> [課題の進め方] 尿失禁の解説のうち、「前立腺肥大・神経因性膀胱など」で始まり「に合わずに尿が漏れてしまう。」まで続く部分を、「脊髄損傷」を「脳血管障害」に置き換えて書き直してください。

> [抜粋箇所]

:::::

自分の意思とは無関係に尿が漏れてしまい、社会生活や衛生面に支障が生じるもの。
尿失禁の原因と治療
尿失禁の病態と原因別に、腹圧性尿失禁 ・切迫性尿失禁 ・溢流性尿失禁 ・反射性尿失禁・機能性尿失禁の5つに大きく分けられる。
腹圧性尿失禁
尿道括約筋の軽度不全のため、腹圧上昇時(咳・くしゃみ)で尿が漏れる。
老化や妊娠、分娩が原因となるり、骨盤底筋群を強化する筋力トレーニングを行う。軽い尿失禁であればこれで改善され、薬物療法も行われる。
切迫性尿失禁
膀胱が過敏状態で、トイレに行く前に漏れてしまう。
膀胱炎・過動性膀胱、虫垂神経疾患が原因となる。薬物療法が適応。
溢流性尿失禁
慢性的な尿閉で、残尿量が大量になると膀胱内圧が上昇して漏れ出す。
前立腺肥大・神経因性膀胱など尿が出にくくなる原因疾患が必ずあるため、この原因疾患の治療を行う。また、一時的な処置として導尿を行う。
反射性尿失禁
膀胱に尿が溜まると、尿意がないのに排尿が起こる。
中枢神経疾患・脊髄損傷が原因となるため、原因疾患の治療を行う。
機能性尿失禁
膀胱機能は正常だが、認知症や高齢によるADLの低下により、トイレに間に合わずに尿が漏れてしまう。
この場合は、介護や生活環境の見直しを行い、周りの介護者とともに取り組んでいく必要がある。
検査
チェーン膀胱造影検査
造影剤と同時に尿道からチェーンを挿入し、膀胱と尿道の形態を評価する検査。
腹圧性尿失禁の診断に行われる。
パッドテスト
500mlの水を飲んだ後に、尿パットを装着した状態で腹圧のかかる動作を一時間行い、前後のパッドの重さで失禁量を図るテスト。
尿失禁の重症度を判定できる。
尿流動態検査
膀胱にカテーテルを挿入し、生理食塩水を膀胱に注入し、排膀胱に尿が溜まった状態や、排尿時の状態や膀胱機能を観察し、排尿障害の診断を行う。

:::::

> [提供資料]
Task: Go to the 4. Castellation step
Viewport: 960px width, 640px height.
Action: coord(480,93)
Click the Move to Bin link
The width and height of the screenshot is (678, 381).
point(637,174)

:::::

> [演習の結果]
前立腺肥大・神経因性膀胱など尿が出にくくなる原因疾患が必ずあるため、この原因疾患の治療を行う。また、一時的な処置として導尿を行う。
反射性尿失禁
膀胱に尿が溜まると、尿意がないのに排尿が起こる。
中枢神経疾患・脳血管障害が原因となるため、原因疾患の治療を行う。
機能性尿失禁
膀胱機能は正常だが、認知症や高齢によるADLの低下により、トイレに間に合わずに尿が漏れてしまう。